In the entries that follow, find the line containing "At what coordinates"; from there, copy every line exactly through the line containing "Choose Keep Text".

- _Stored data_:
'''

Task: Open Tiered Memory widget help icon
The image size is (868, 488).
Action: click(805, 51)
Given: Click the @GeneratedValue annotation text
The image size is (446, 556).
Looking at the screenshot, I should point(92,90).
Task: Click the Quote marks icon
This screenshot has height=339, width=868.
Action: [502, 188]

'''
'''

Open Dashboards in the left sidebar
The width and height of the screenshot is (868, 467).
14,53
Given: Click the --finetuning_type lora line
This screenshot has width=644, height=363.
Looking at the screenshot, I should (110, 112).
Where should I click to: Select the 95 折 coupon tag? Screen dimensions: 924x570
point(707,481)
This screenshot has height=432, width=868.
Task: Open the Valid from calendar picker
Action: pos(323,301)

'''
'''

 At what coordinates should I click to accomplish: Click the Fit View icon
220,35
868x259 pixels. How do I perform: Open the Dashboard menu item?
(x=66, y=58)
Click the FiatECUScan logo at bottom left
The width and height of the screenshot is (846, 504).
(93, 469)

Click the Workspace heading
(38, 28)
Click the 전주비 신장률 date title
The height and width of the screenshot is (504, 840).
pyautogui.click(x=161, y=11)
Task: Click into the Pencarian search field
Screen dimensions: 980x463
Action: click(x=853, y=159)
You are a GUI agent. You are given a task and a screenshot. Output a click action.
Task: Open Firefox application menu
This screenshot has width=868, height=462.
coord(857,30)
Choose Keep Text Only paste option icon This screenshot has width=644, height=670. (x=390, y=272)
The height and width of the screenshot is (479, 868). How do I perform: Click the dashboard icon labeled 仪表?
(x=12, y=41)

'''

- _Solution to the problem_:
 At what coordinates should I click to accomplish: Click the Fit View icon
220,35
868x259 pixels. How do I perform: Open the Dashboard menu item?
(x=66, y=58)
Click the FiatECUScan logo at bottom left
The width and height of the screenshot is (846, 504).
(93, 469)

Click the Workspace heading
(38, 28)
Click the 전주비 신장률 date title
The height and width of the screenshot is (504, 840).
pyautogui.click(x=161, y=11)
Task: Click into the Pencarian search field
Screen dimensions: 980x463
Action: click(x=853, y=159)
You are a GUI agent. You are given a task and a screenshot. Output a click action.
Task: Open Firefox application menu
This screenshot has width=868, height=462.
coord(857,30)
Choose Keep Text Only paste option icon This screenshot has width=644, height=670. (x=390, y=272)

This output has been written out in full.